'''

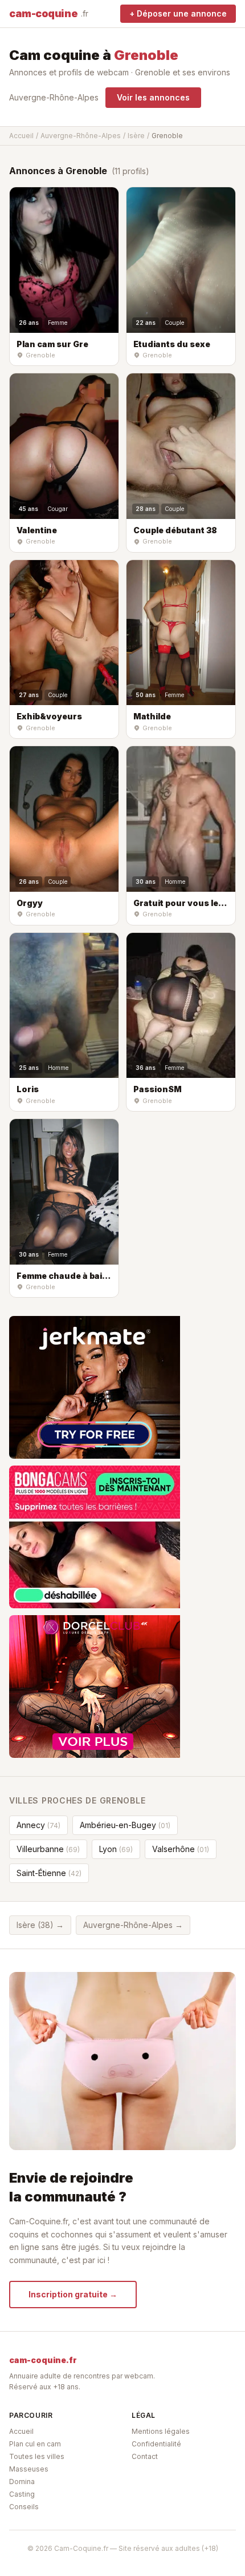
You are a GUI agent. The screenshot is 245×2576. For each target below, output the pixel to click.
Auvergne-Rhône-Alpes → (133, 1925)
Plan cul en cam (35, 2444)
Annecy (38, 1825)
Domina (22, 2481)
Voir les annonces (153, 97)
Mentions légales (161, 2431)
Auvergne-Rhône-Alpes (54, 97)
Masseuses (28, 2469)
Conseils (24, 2506)
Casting (22, 2494)
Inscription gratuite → (72, 2294)
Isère (136, 135)
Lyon (116, 1849)
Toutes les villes (36, 2456)
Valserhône (180, 1849)
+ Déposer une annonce (178, 13)
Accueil (21, 135)
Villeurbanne (48, 1849)
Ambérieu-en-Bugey (125, 1825)
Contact (145, 2456)
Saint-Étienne (49, 1873)
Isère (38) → (40, 1925)
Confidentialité (156, 2444)
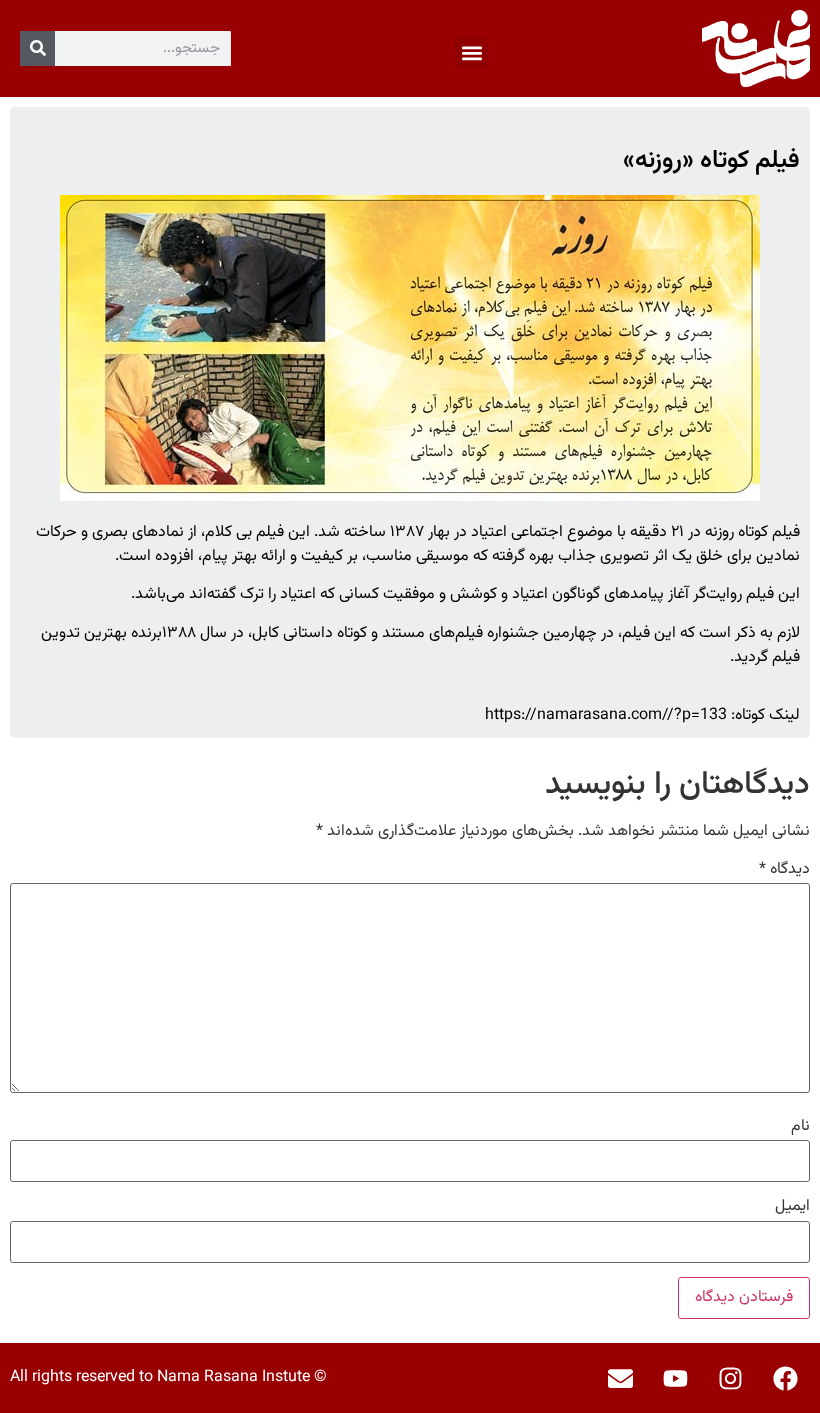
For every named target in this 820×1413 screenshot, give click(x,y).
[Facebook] (785, 1378)
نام (800, 1127)
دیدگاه (784, 870)
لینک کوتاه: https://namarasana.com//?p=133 (642, 715)
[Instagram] (730, 1378)
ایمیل (792, 1207)
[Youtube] (675, 1378)
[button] (471, 53)
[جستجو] (37, 48)
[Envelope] (620, 1378)
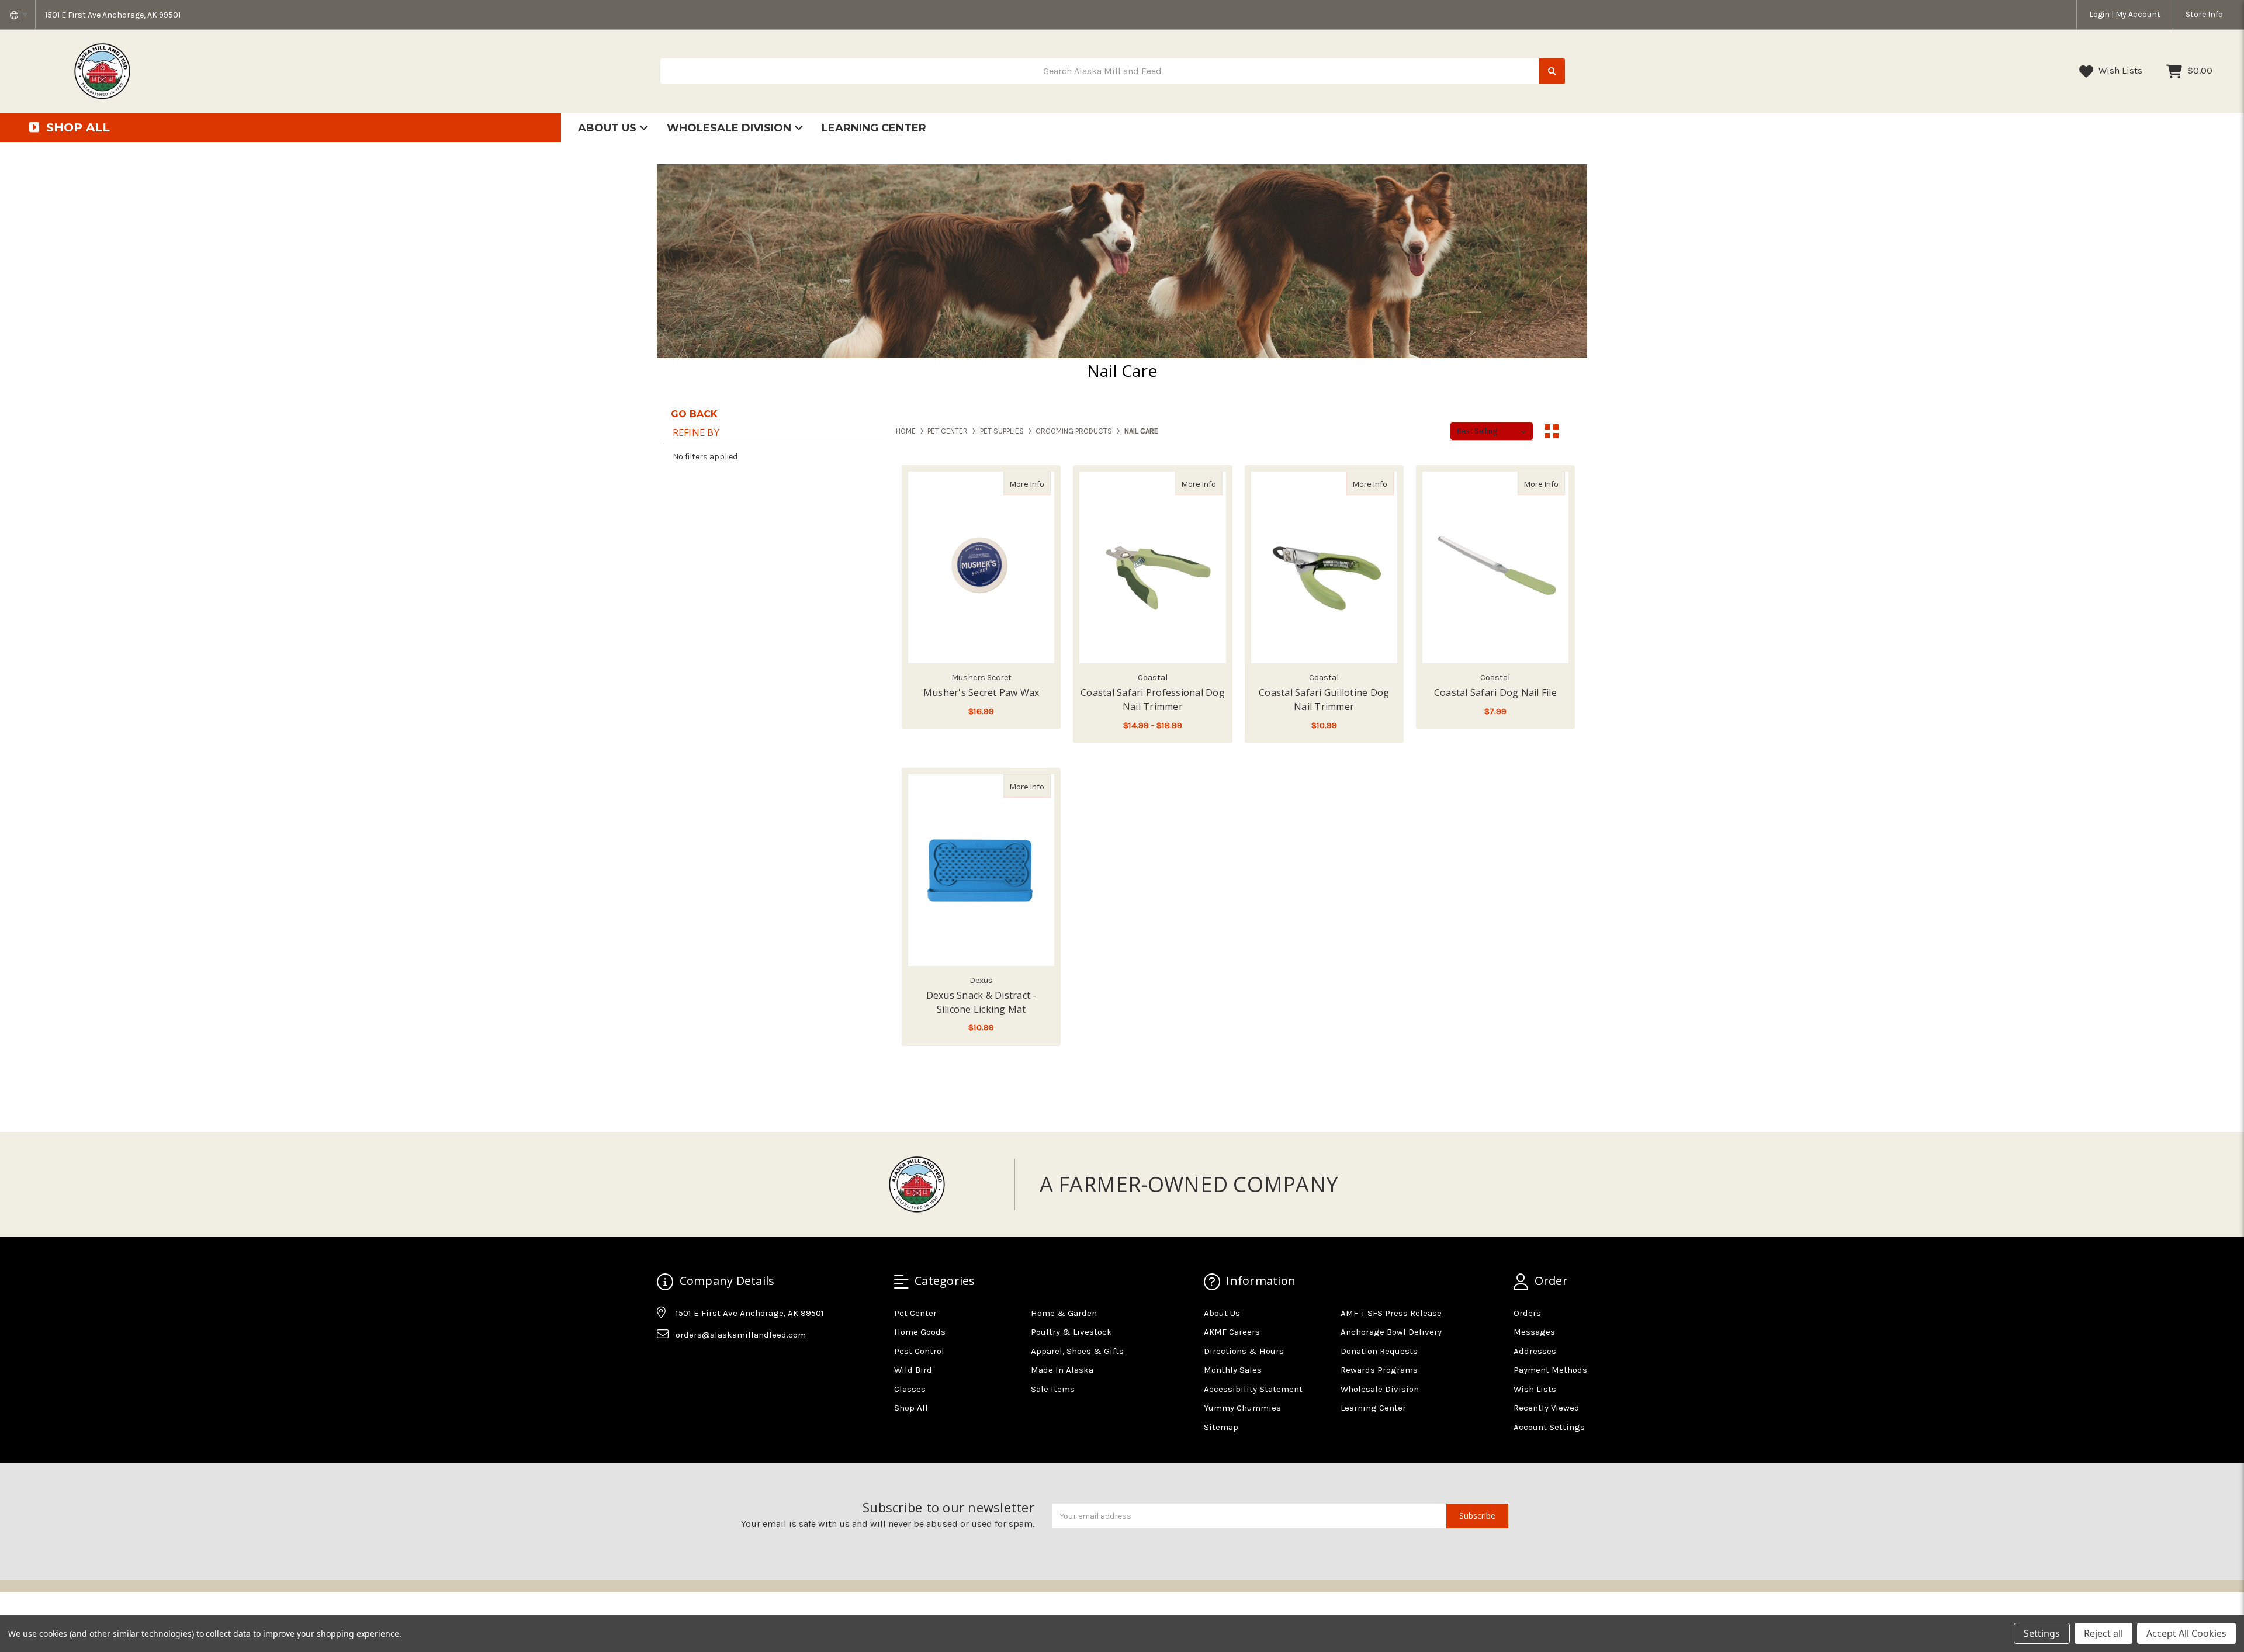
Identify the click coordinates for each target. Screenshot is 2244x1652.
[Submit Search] (1552, 71)
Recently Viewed (1547, 1407)
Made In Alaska (1062, 1369)
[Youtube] (710, 1364)
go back (694, 414)
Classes (910, 1389)
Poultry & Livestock (1071, 1332)
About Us (608, 128)
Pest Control (919, 1351)
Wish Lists (2119, 70)
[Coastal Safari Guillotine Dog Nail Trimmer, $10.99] (1324, 567)
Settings (2042, 1633)
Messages (1534, 1332)
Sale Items (1053, 1389)
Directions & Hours (1244, 1351)
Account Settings (1549, 1427)
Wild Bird (913, 1369)
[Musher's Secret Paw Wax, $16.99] (981, 567)
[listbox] (1491, 431)
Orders (1527, 1313)
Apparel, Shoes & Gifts (1077, 1351)
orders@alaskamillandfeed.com (741, 1334)
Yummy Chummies (1242, 1407)
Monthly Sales (1233, 1369)
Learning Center (874, 128)
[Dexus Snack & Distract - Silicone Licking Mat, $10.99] (981, 870)
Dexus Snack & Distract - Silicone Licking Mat (981, 1002)
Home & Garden (1064, 1313)
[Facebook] (665, 1364)
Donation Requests (1379, 1351)
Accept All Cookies (2186, 1633)
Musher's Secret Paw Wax (981, 692)
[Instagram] (688, 1364)
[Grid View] (1552, 431)
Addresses (1535, 1351)
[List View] (1573, 431)
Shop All (911, 1407)
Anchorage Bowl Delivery (1391, 1332)
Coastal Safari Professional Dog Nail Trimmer (1153, 699)
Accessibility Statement (1253, 1389)
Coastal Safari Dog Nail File (1495, 692)
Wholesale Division (730, 128)
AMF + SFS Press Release (1391, 1313)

'''

▸ WHAT THIS TASK INVOLVES:
Pictures appear in the records above. Output everything except them, exactly.

▸ YOUR RESPONSE:
You are a GUI agent. The screenshot is 245×2576. For each target below, output the pixel to click.
Auvergne-Rhône-Alpes → (133, 1925)
Plan cul en cam (35, 2444)
Annecy (38, 1825)
Domina (22, 2481)
Voir les annonces (153, 97)
Mentions légales (161, 2431)
Auvergne-Rhône-Alpes (54, 97)
Masseuses (28, 2469)
Conseils (24, 2506)
Casting (22, 2494)
Inscription gratuite → (72, 2294)
Isère (136, 135)
Lyon (116, 1849)
Toutes les villes (36, 2456)
Valserhône (180, 1849)
+ Déposer une annonce (178, 13)
Accueil (21, 135)
Villeurbanne (48, 1849)
Ambérieu-en-Bugey (125, 1825)
Contact (145, 2456)
Saint-Étienne (49, 1873)
Isère (38) → (40, 1925)
Confidentialité (156, 2444)
For every named target in this 820×1413 screenshot, give click(x,y).
[Facebook] (785, 1378)
نام (800, 1127)
دیدگاه (784, 870)
لینک کوتاه: https://namarasana.com//?p=133 (642, 715)
[Instagram] (730, 1378)
ایمیل (792, 1207)
[Youtube] (675, 1378)
[button] (471, 53)
[جستجو] (37, 48)
[Envelope] (620, 1378)
Identify the click coordinates for each target. Screenshot is 2244x1652.
[Submit Search] (1552, 71)
Recently Viewed (1547, 1407)
Made In Alaska (1062, 1369)
[Youtube] (710, 1364)
go back (694, 414)
Classes (910, 1389)
Poultry & Livestock (1071, 1332)
About Us (608, 128)
Pest Control (919, 1351)
Wish Lists (2119, 70)
[Coastal Safari Guillotine Dog Nail Trimmer, $10.99] (1324, 567)
Settings (2042, 1633)
Messages (1534, 1332)
Sale Items (1053, 1389)
Directions & Hours (1244, 1351)
Account Settings (1549, 1427)
Wild Bird (913, 1369)
[Musher's Secret Paw Wax, $16.99] (981, 567)
[listbox] (1491, 431)
Orders (1527, 1313)
Apparel, Shoes & Gifts (1077, 1351)
orders@alaskamillandfeed.com (741, 1334)
Yummy Chummies (1242, 1407)
Monthly Sales (1233, 1369)
Learning Center (874, 128)
[Dexus Snack & Distract - Silicone Licking Mat, $10.99] (981, 870)
Dexus Snack & Distract - Silicone Licking Mat (981, 1002)
Home & Garden (1064, 1313)
[Facebook] (665, 1364)
Donation Requests (1379, 1351)
Accept All Cookies (2186, 1633)
Musher's Secret Paw Wax (981, 692)
[Instagram] (688, 1364)
[Grid View] (1552, 431)
Addresses (1535, 1351)
[List View] (1573, 431)
Shop All (911, 1407)
Anchorage Bowl Delivery (1391, 1332)
Coastal Safari Professional Dog Nail Trimmer (1153, 699)
Accessibility Statement (1253, 1389)
Coastal Safari Dog Nail File (1495, 692)
Wholesale Division (730, 128)
AMF + SFS Press Release (1391, 1313)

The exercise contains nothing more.